■ Written tasks ■
(1) Reproduce the passage on child loss from "There had to" up to and including "mercy and grace.".
(2) In the rows, rewrite the lines from the line with "You are a computer-use agent. The" up to and including the line with "pos(28,268)", swapping "drag handle" for "grip" and leaving everything else unchanged. Output only those lines.

[start of Passage shown]

I was looking for it too, at first.
There had to be a secret path, a magic word, a hidden key that would make this awful child loss journey more manageable.
But there is none.
It seems unbearable to think ahead to the possible years of doing this hard thing. And it is- UNBEARABLE. If I look at the missing writ large across the rest of my life, I will crumble beneath the weight of it.
Yet, I only have to live this moment, this breath, this day.
It’s no platitude-it’s how I have made it through these last eleven years. I have no grand scheme or insight on navigating the path of burying a child.
Only leaning every day on the Truth.
Speaking it to my heart when my feelings tell me there is no hope.
Praying each day that the Father will wrap His loving arms around me and lift me up and that He will overwhelm my hurting heart with His mercy and grace.
Waiting, when necessary, for a grief wave to pass and then getting up
again
and again
and again.
Refusing to quit because Dominic was no quitter.

[end of Passage shown]
[start of Listed records]

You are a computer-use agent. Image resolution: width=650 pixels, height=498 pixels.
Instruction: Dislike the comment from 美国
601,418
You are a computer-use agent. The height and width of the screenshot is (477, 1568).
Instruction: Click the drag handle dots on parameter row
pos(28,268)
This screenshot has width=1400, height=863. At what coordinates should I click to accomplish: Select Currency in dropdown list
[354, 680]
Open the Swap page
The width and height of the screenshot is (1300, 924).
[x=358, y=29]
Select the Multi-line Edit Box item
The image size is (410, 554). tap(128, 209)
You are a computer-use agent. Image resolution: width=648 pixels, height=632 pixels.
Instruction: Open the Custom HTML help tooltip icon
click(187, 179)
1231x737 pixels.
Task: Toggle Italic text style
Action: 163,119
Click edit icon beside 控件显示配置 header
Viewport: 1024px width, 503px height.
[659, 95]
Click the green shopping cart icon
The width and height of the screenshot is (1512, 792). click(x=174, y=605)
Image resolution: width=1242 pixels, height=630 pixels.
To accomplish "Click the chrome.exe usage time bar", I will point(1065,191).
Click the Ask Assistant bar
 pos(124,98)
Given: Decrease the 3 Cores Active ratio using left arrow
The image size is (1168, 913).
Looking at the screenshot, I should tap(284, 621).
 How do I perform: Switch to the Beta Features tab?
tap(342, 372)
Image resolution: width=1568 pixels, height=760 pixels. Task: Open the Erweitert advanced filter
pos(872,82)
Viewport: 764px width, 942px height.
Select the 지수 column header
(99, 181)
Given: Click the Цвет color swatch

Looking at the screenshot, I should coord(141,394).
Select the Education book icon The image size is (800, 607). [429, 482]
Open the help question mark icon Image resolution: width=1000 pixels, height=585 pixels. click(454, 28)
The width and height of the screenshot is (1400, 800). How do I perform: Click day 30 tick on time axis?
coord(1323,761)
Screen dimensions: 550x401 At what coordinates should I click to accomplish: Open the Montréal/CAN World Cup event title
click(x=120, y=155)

[end of Listed records]

■ Results of the exercise ■
(1)
There had to be a secret path, a magic word, a hidden key that would make this awful child loss journey more manageable.
But there is none.
It seems unbearable to think ahead to the possible years of doing this hard thing. And it is- UNBEARABLE. If I look at the missing writ large across the rest of my life, I will crumble beneath the weight of it.
Yet, I only have to live this moment, this breath, this day.
It’s no platitude-it’s how I have made it through these last eleven years. I have no grand scheme or insight on navigating the path of burying a child.
Only leaning every day on the Truth.
Speaking it to my heart when my feelings tell me there is no hope.
Praying each day that the Father will wrap His loving arms around me and lift me up and that He will overwhelm my hurting heart with His mercy and grace.

(2)
You are a computer-use agent. The height and width of the screenshot is (477, 1568).
Instruction: Click the grip dots on parameter row
pos(28,268)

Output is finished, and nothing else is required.